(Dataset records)
━━━━━━━━━━
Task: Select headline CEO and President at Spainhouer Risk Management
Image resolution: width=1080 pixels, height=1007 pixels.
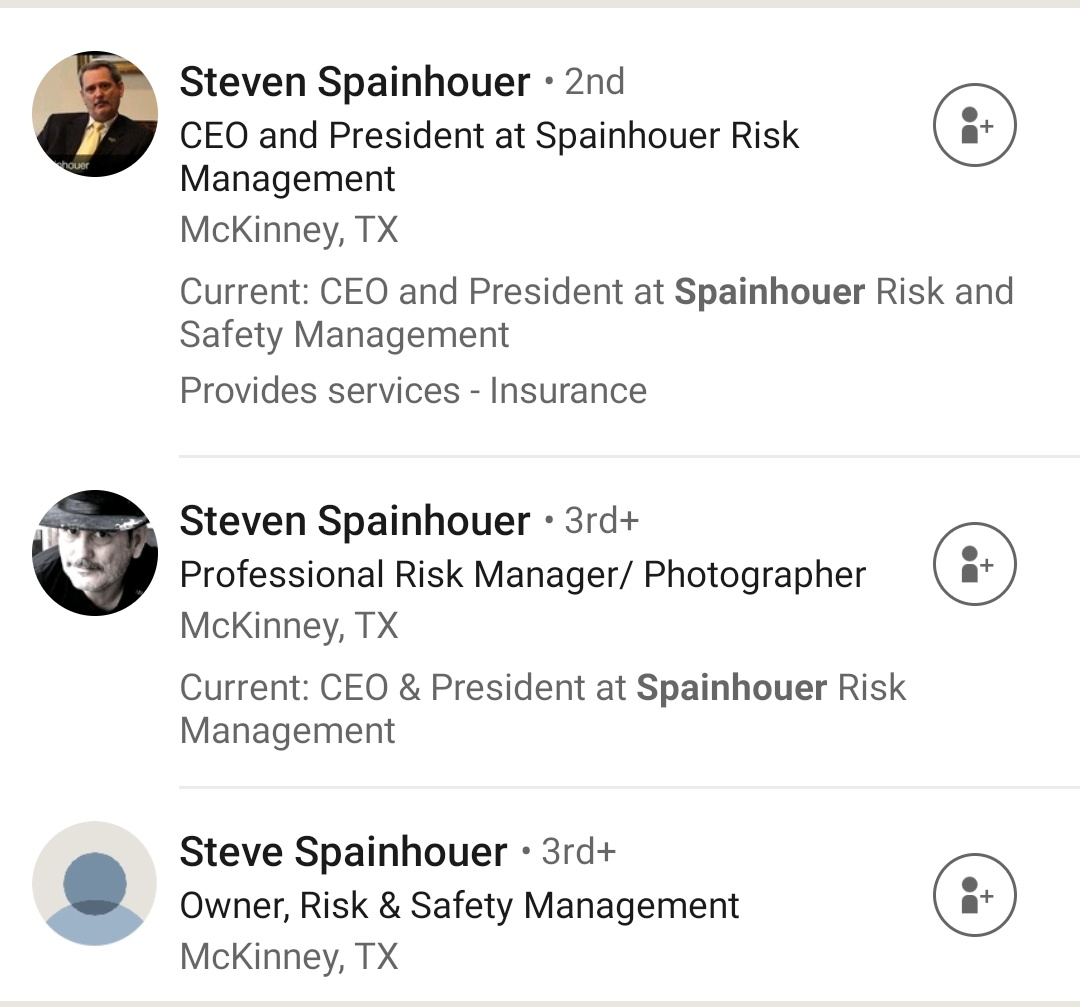Action: [489, 157]
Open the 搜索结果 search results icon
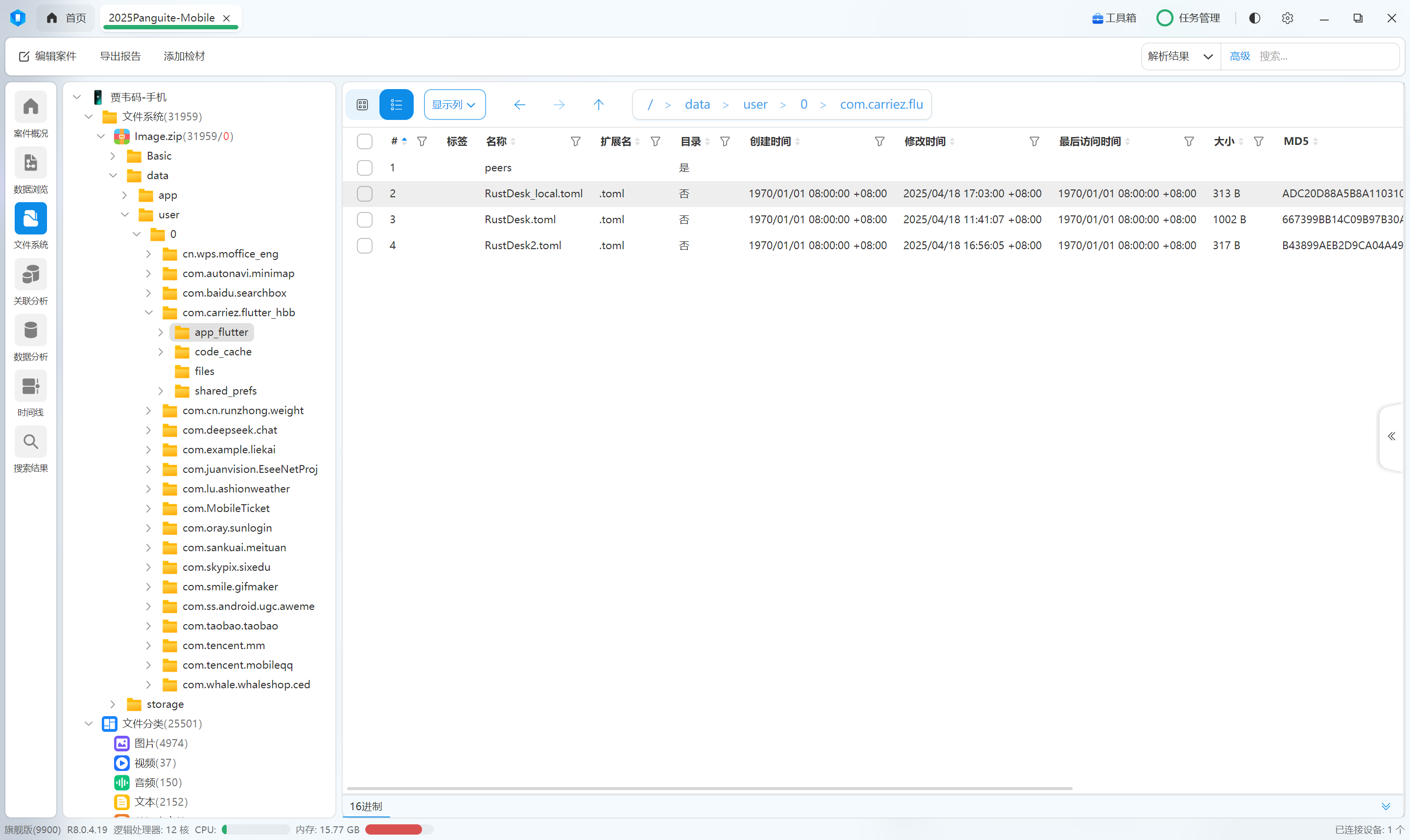Viewport: 1410px width, 840px height. [x=30, y=442]
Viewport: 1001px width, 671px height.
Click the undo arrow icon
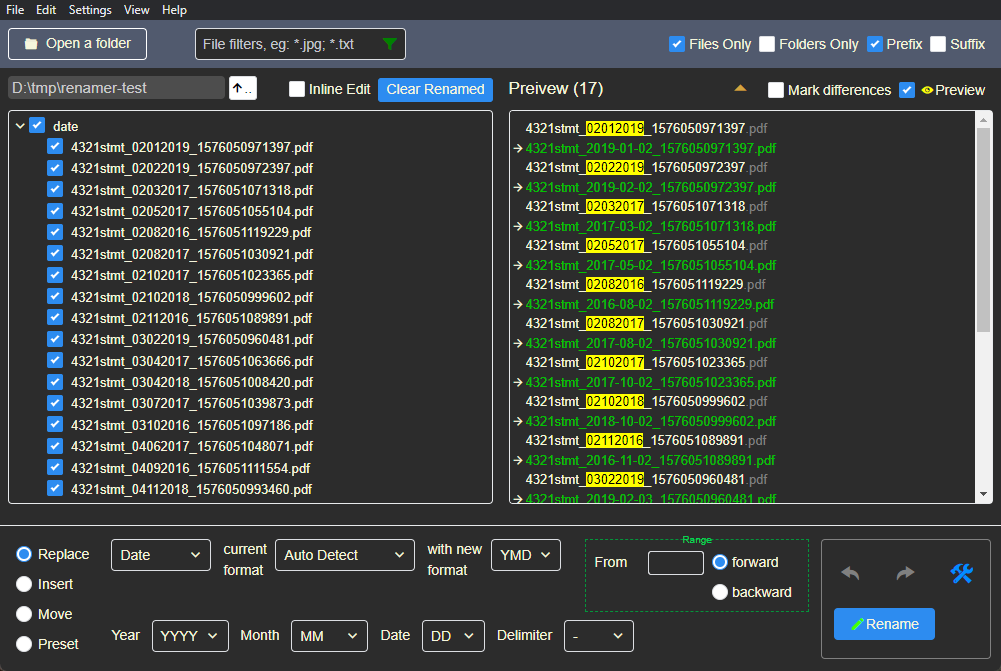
━━━━━━━━━━
WORK TO COMPLETE = Rewrite the entries above, changing every "icon" to "button" and keeping everything else the same. Omit the pictures from your answer.

OUTPUT FOR THIS EXERCISE =
Task: Select headline CEO and President at Spainhouer Risk Management
Image resolution: width=1080 pixels, height=1007 pixels.
Action: [489, 157]
Open the 搜索结果 search results button
Viewport: 1410px width, 840px height. [x=30, y=442]
Viewport: 1001px width, 671px height.
Click the undo arrow button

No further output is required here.